# Is the Credit Union negligent re Nomination checklist



## agentino (8 Aug 2011)

All,
I hope this is the right forum for this query.

My issue relates to the Nomination process in Credit Unions whereby the person Nominated assumes control of ones account after I die.

I understand the Nomination list supercedes any will (swince Credit Union act 1997) however I have some other questions.

1. Is the Credit Union legally obliged to inform the previous person nominated in the event of a change
2. wHen the amount involved changed from 10K punts to 23K Euros in 2006 were the Credit Union obliged to inform all concerned in writing at the time.

Any help at all inthis matter greatly applreciated


----------



## mf1 (8 Aug 2011)

Credit Union Act 1997.

Section 21 (4) A nomination by a member of a credit union under subsection (1) may be revoked or varied by a subsequent nomination by him under that subsection or by any similar document in the nature of a revocation or variation signed by the nominator and delivered to the credit union's registered office during his lifetime; but such a nomination shall not be revocable or variable by the will of the nominator or by any codicil to his will

"1. Is the Credit Union legally obliged to inform the previous person nominated in the event of a change?"

I would not have thought so. Its purely and simply a matter for the nominator. The nominee can be changed at any time. Up to date of death. And not by the will. 

"wHen the amount involved changed from 10K punts to 23K Euros in 2006 were the Credit Union obliged to inform all concerned in writing at the time."

I would not have thought so.

If this is really a question about how does a nominee secure payment of a debt which they  assumed would be paid out to a nominee by the CU, that's an entirely different matter. It is not related to the nomination process. 


mf


----------



## agentino (8 Aug 2011)

Thanks for that MF1,
The query does not relate to a debt.

However it transpires that the person who changed the nomination form took advantage of the person whose account it was when that person was not fully capacitated. The person who was nominated and had been funding the account was not aware of the change and feels that the credit Union were negligent in not letting them know of the change. I tend to agree with the person to be honest particulary as the Credit Union would have been aware of all the circumstances.
It is probably one for the Ombudsman to be honest and the the civil route.

If you (or anyone) has any further view on it I would appreciate it


----------



## ontour (9 Aug 2011)

agentino said:


> However it transpires that the person who changed the nomination form took advantage of the person whose account it was when that person was not fully capacitated.

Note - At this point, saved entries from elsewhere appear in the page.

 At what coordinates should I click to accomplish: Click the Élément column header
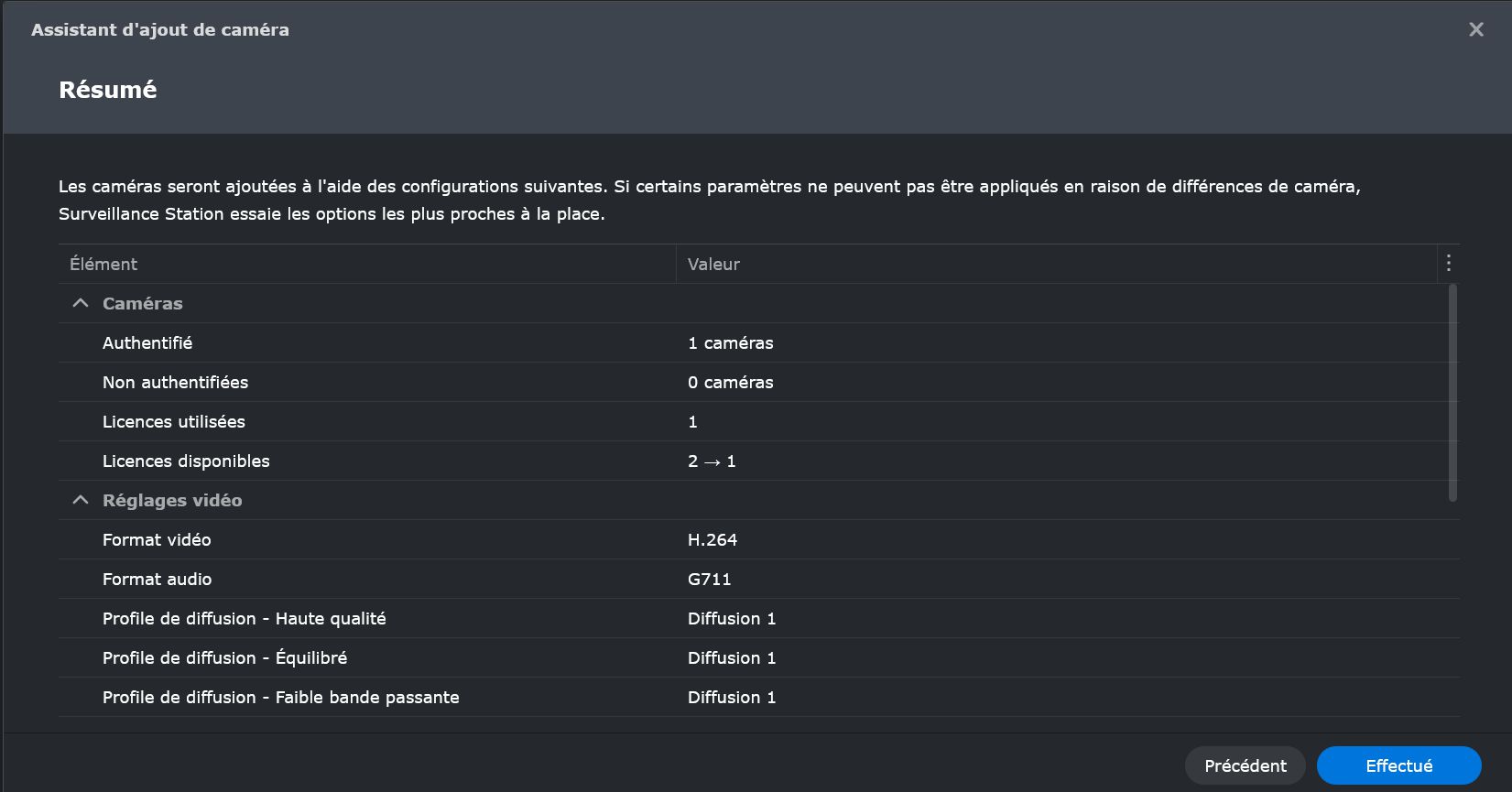tap(367, 264)
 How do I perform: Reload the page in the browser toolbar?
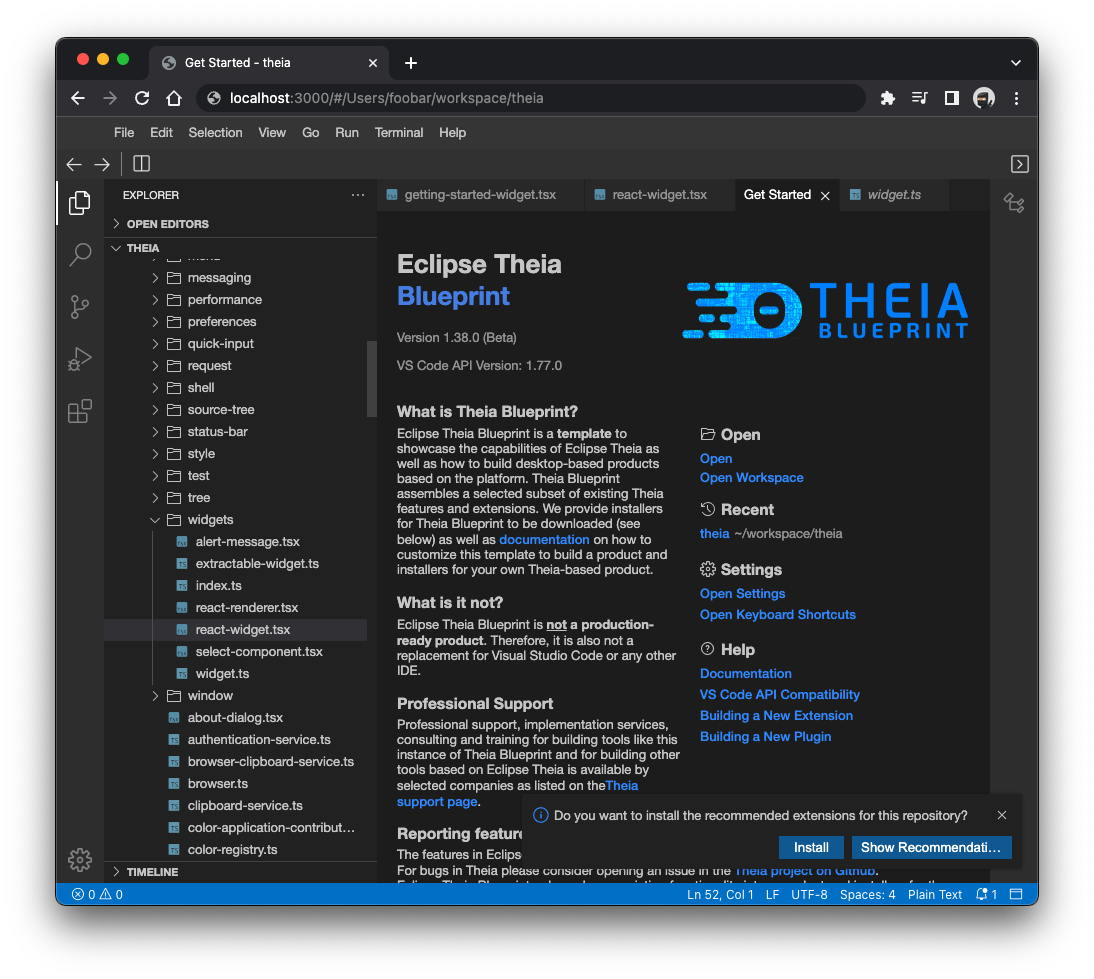[141, 97]
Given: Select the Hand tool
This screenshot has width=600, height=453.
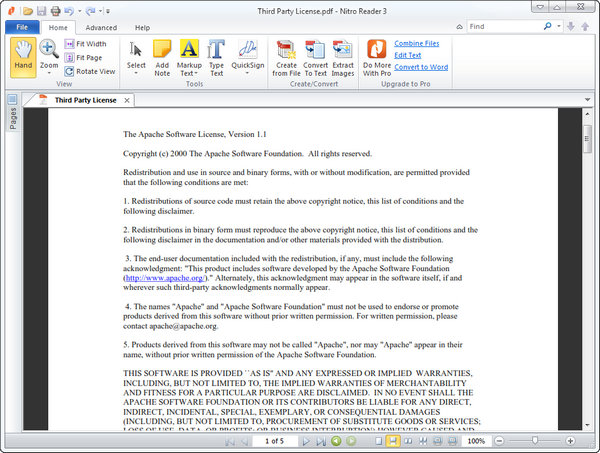Looking at the screenshot, I should click(21, 56).
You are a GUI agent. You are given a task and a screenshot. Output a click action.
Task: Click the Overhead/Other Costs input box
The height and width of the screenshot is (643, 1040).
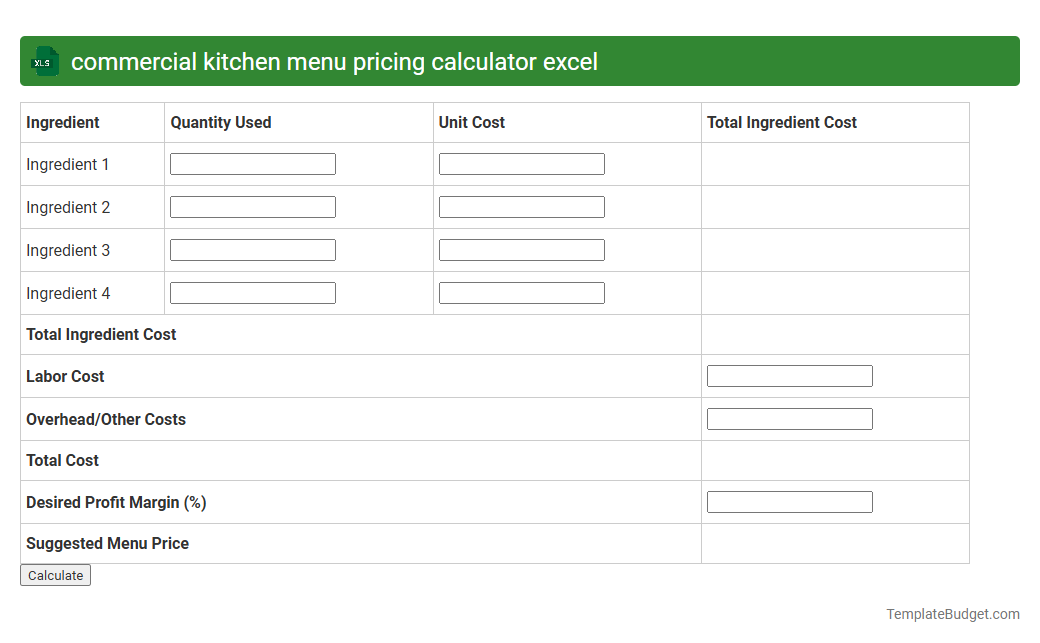tap(789, 418)
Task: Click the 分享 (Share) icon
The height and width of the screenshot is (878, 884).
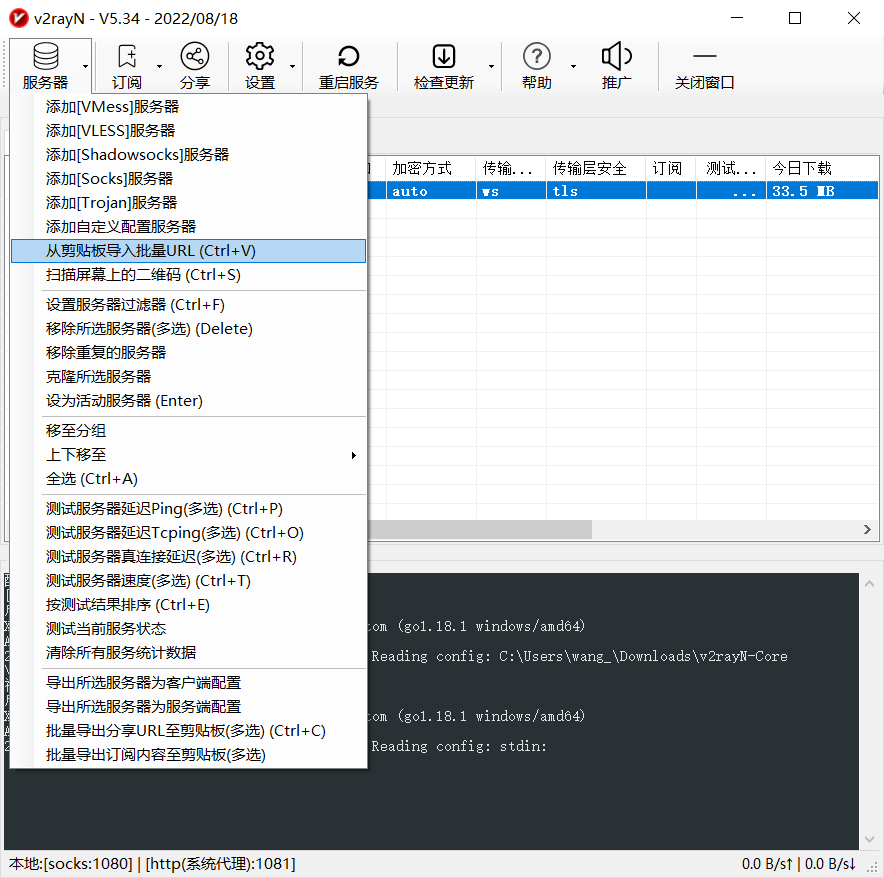Action: 195,57
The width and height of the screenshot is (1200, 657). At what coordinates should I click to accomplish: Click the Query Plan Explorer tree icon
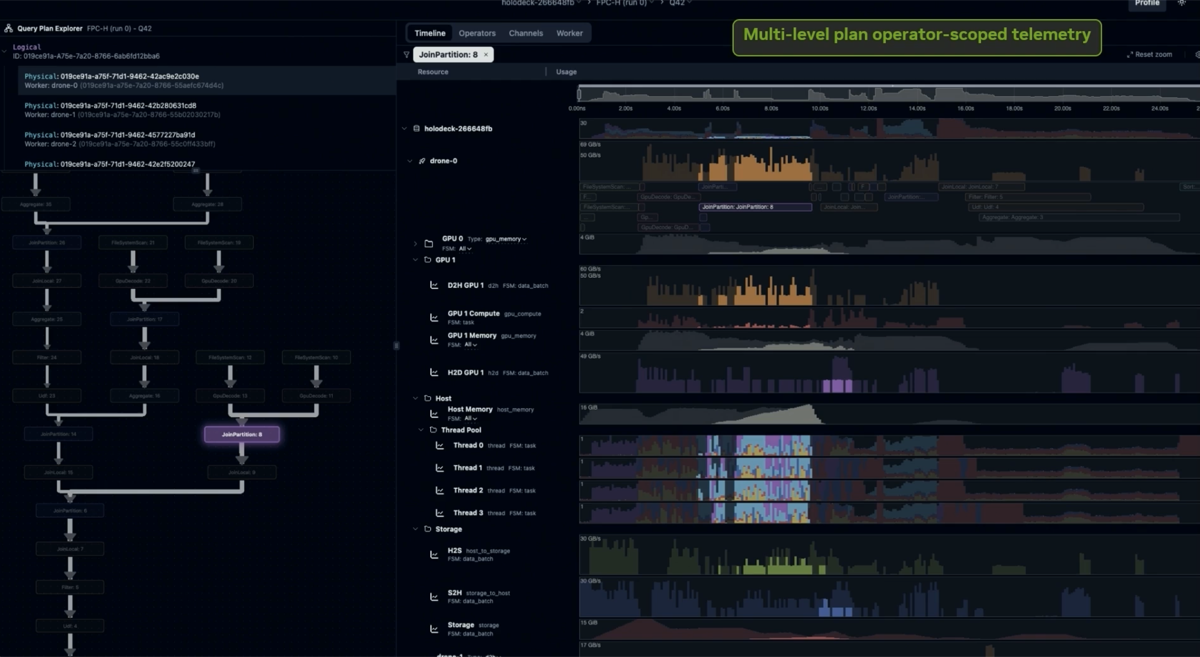tap(9, 29)
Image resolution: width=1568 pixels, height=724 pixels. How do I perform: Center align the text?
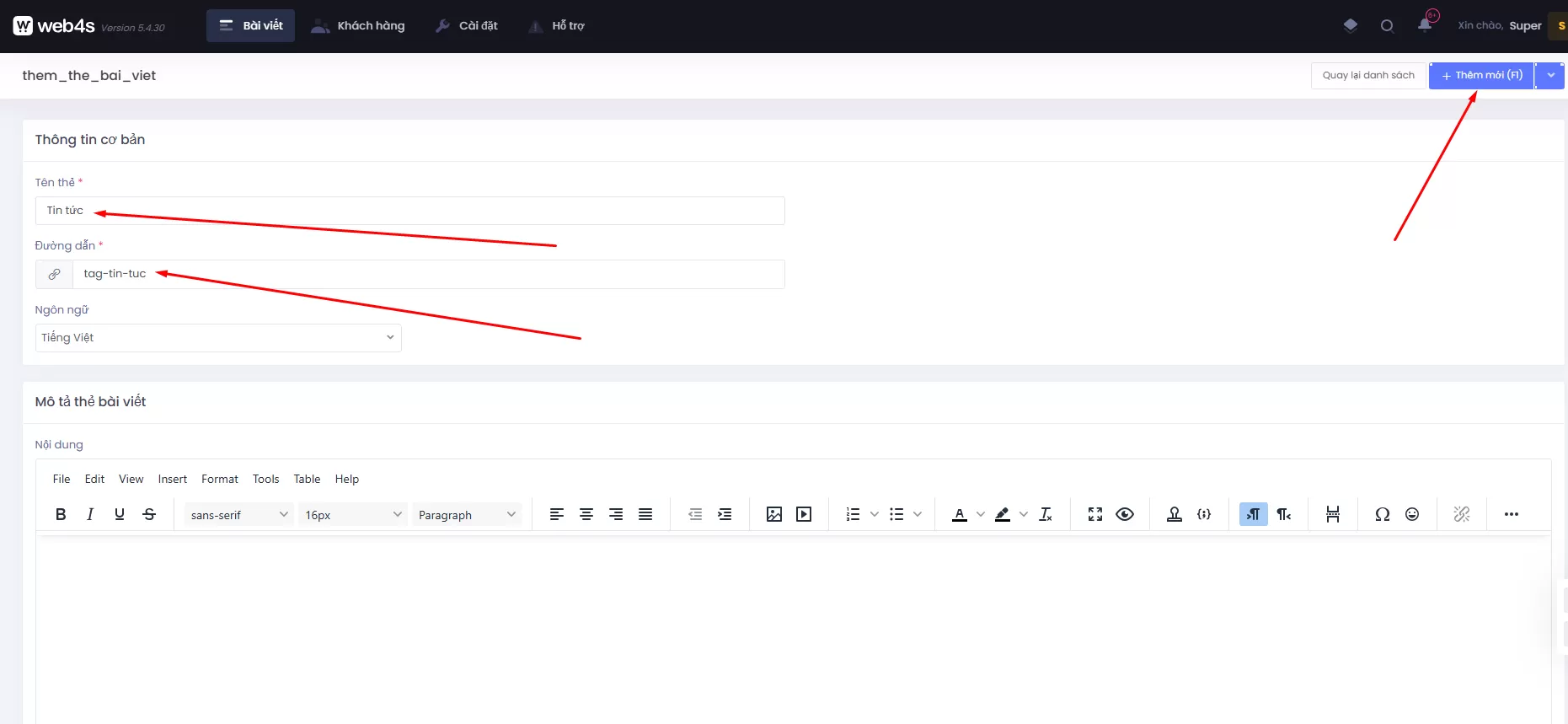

So the person who changed the nomination was not the account owner?  Did that person have guardianship or legal authority to make such decisions on the account owner's behalf?



agentino said:


> The person who was nominated and had been funding the account was not aware of the change and feels that the credit Union were negligent in not letting them know of the change.



It does not matter if I lodge a million euro to your account today, I still have no rights to information about your account.  There may have been negligence in letting the change take place, depending on the circumstances, but there was no case for the credit union to notify the previous nominee.  I would speculate that the credit union would be in far more trouble for notifying a nominee while the account holder is still alive.

Surely it is the person who allegedly duped the account owner that is at fault?  There are laws to protect against such actions as you will see from this [broken link removed]!


----------



## Brendan Burgess (9 Aug 2011)

Hi Agentino

Has anyone lost any money here? If not, there is no grounds for compensation.

The previous nominee has no role in this at all. The fact that they were funding the account is irrelevant. They are no longer the nominee - end of story. 

As ontour points out, presumably only the account holder or their attorney can change the nominee. If the Credit Union allowed someone else to do it, then the change could be challenged. 

Who has lost out? 

All these cases are far better dealt with by the Ombudsman than by a legal process.

Brendan


----------



## agentino (9 Aug 2011)

All,
Thanks for all the info much appreciated. I think Brendan may have it summed up well. 

To answer Ontours question the account holder signed the nomination change form under duress from a 3rd party
I guess it comes down to the account holder having being duped and there is not a lot the person who has been shafted can do about it now.
Legally he does not have much comeback as it is not his account and has no way of proving the account holder was not competent.
The Credit Union were only acting on the instruction of the account holder.

End of story except for logging it with the Ombudsman for moral reference

Thanks again


----------



## Brendan Burgess (9 Aug 2011)

> End of story except for logging it with the Ombudsman for moral reference


Please don't. The Ombudsman is overwhelmed with genuine complaints and if you lodge one "for moral reference" you are simply pushing other ones down the queue.

The Credit Union is a membership organisation. Make your views known to the Chairman and bring it up at the AGM.

Brendan


----------